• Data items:
┄┄┄┄┄┄
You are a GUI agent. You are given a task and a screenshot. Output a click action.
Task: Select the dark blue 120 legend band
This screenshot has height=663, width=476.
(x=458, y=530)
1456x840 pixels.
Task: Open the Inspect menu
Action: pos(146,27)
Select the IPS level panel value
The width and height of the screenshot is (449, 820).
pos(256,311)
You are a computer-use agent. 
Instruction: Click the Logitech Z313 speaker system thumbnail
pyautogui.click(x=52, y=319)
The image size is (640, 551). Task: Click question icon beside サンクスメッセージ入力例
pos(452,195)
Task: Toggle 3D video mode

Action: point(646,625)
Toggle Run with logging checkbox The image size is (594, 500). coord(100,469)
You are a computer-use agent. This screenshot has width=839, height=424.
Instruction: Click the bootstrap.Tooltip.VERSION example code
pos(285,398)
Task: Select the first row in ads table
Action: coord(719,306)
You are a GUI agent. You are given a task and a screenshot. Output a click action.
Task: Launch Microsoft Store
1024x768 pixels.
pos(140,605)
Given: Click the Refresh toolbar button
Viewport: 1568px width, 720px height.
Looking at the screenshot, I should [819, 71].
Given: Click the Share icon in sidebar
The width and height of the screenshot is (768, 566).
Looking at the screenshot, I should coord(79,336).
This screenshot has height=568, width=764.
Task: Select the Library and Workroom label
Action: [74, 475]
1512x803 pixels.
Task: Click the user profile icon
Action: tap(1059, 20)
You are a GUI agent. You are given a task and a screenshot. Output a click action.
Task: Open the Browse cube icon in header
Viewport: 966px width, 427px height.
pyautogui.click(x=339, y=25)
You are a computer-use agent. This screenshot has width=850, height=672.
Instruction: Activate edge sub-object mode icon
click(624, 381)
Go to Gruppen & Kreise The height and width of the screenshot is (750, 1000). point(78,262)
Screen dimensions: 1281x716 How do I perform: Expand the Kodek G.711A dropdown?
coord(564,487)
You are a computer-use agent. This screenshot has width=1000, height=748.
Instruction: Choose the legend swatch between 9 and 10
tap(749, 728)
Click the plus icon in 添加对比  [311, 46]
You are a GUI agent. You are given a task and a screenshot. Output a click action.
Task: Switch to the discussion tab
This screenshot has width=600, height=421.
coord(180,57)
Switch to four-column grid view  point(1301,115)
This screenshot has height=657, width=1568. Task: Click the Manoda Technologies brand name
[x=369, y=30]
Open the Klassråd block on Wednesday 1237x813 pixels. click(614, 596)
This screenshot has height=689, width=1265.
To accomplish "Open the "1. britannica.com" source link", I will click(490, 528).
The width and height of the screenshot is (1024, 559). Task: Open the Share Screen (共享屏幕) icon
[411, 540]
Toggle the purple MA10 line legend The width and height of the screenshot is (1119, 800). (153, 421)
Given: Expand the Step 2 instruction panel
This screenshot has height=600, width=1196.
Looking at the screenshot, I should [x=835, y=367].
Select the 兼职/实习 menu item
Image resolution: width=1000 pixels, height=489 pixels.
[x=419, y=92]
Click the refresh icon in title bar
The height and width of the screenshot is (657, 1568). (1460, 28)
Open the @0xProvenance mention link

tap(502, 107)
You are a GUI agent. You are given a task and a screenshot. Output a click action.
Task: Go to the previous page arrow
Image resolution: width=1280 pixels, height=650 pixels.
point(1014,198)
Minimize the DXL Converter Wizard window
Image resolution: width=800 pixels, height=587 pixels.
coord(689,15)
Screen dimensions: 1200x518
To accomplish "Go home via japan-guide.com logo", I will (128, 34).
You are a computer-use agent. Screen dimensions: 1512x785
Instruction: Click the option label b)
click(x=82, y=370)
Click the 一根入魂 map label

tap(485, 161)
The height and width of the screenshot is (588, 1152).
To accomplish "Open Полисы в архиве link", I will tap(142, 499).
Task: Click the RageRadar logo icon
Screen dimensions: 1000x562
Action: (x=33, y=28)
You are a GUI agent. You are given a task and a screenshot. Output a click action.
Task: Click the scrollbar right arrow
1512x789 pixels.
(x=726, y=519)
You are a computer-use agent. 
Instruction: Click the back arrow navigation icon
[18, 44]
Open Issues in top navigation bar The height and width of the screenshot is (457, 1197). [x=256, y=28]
┄┄┄┄┄┄
• REQUIRED WORK: Reproduce the data in full, exactly as presented.

• YOUR SOLUTION:
You are a GUI agent. You are given a task and a screenshot. Output a click action.
Task: Select the dark blue 120 legend band
This screenshot has height=663, width=476.
(x=458, y=530)
1456x840 pixels.
Task: Open the Inspect menu
Action: pos(146,27)
Select the IPS level panel value
The width and height of the screenshot is (449, 820).
pos(256,311)
You are a computer-use agent. 
Instruction: Click the Logitech Z313 speaker system thumbnail
pyautogui.click(x=52, y=319)
The image size is (640, 551). Task: Click question icon beside サンクスメッセージ入力例
pos(452,195)
Task: Toggle 3D video mode

Action: point(646,625)
Toggle Run with logging checkbox The image size is (594, 500). coord(100,469)
You are a computer-use agent. This screenshot has width=839, height=424.
Instruction: Click the bootstrap.Tooltip.VERSION example code
pos(285,398)
Task: Select the first row in ads table
Action: coord(719,306)
You are a GUI agent. You are given a task and a screenshot. Output a click action.
Task: Launch Microsoft Store
1024x768 pixels.
pos(140,605)
Given: Click the Refresh toolbar button
Viewport: 1568px width, 720px height.
Looking at the screenshot, I should [819, 71].
Given: Click the Share icon in sidebar
The width and height of the screenshot is (768, 566).
Looking at the screenshot, I should coord(79,336).
This screenshot has height=568, width=764.
Task: Select the Library and Workroom label
Action: [74, 475]
1512x803 pixels.
Task: Click the user profile icon
Action: tap(1059, 20)
You are a GUI agent. You are given a task and a screenshot. Output a click action.
Task: Open the Browse cube icon in header
Viewport: 966px width, 427px height.
pyautogui.click(x=339, y=25)
You are a computer-use agent. This screenshot has width=850, height=672.
Instruction: Activate edge sub-object mode icon
click(624, 381)
Go to Gruppen & Kreise The height and width of the screenshot is (750, 1000). point(78,262)
Screen dimensions: 1281x716 How do I perform: Expand the Kodek G.711A dropdown?
coord(564,487)
You are a computer-use agent. This screenshot has width=1000, height=748.
Instruction: Choose the legend swatch between 9 and 10
tap(749, 728)
Click the plus icon in 添加对比  [311, 46]
You are a GUI agent. You are given a task and a screenshot. Output a click action.
Task: Switch to the discussion tab
This screenshot has width=600, height=421.
coord(180,57)
Switch to four-column grid view  point(1301,115)
This screenshot has height=657, width=1568. Task: Click the Manoda Technologies brand name
[x=369, y=30]
Open the Klassråd block on Wednesday 1237x813 pixels. click(614, 596)
This screenshot has height=689, width=1265.
To accomplish "Open the "1. britannica.com" source link", I will click(490, 528).
The width and height of the screenshot is (1024, 559). Task: Open the Share Screen (共享屏幕) icon
[411, 540]
Toggle the purple MA10 line legend The width and height of the screenshot is (1119, 800). (153, 421)
Given: Expand the Step 2 instruction panel
This screenshot has height=600, width=1196.
Looking at the screenshot, I should [x=835, y=367].
Select the 兼职/实习 menu item
Image resolution: width=1000 pixels, height=489 pixels.
[x=419, y=92]
Click the refresh icon in title bar
The height and width of the screenshot is (657, 1568). (1460, 28)
Open the @0xProvenance mention link

tap(502, 107)
You are a GUI agent. You are given a task and a screenshot. Output a click action.
Task: Go to the previous page arrow
Image resolution: width=1280 pixels, height=650 pixels.
point(1014,198)
Minimize the DXL Converter Wizard window
Image resolution: width=800 pixels, height=587 pixels.
coord(689,15)
Screen dimensions: 1200x518
To accomplish "Go home via japan-guide.com logo", I will (128, 34).
You are a computer-use agent. Screen dimensions: 1512x785
Instruction: Click the option label b)
click(x=82, y=370)
Click the 一根入魂 map label

tap(485, 161)
The height and width of the screenshot is (588, 1152).
To accomplish "Open Полисы в архиве link", I will tap(142, 499).
Task: Click the RageRadar logo icon
Screen dimensions: 1000x562
Action: (x=33, y=28)
You are a GUI agent. You are given a task and a screenshot. Output a click action.
Task: Click the scrollbar right arrow
1512x789 pixels.
(x=726, y=519)
You are a computer-use agent. 
Instruction: Click the back arrow navigation icon
[18, 44]
Open Issues in top navigation bar The height and width of the screenshot is (457, 1197). [x=256, y=28]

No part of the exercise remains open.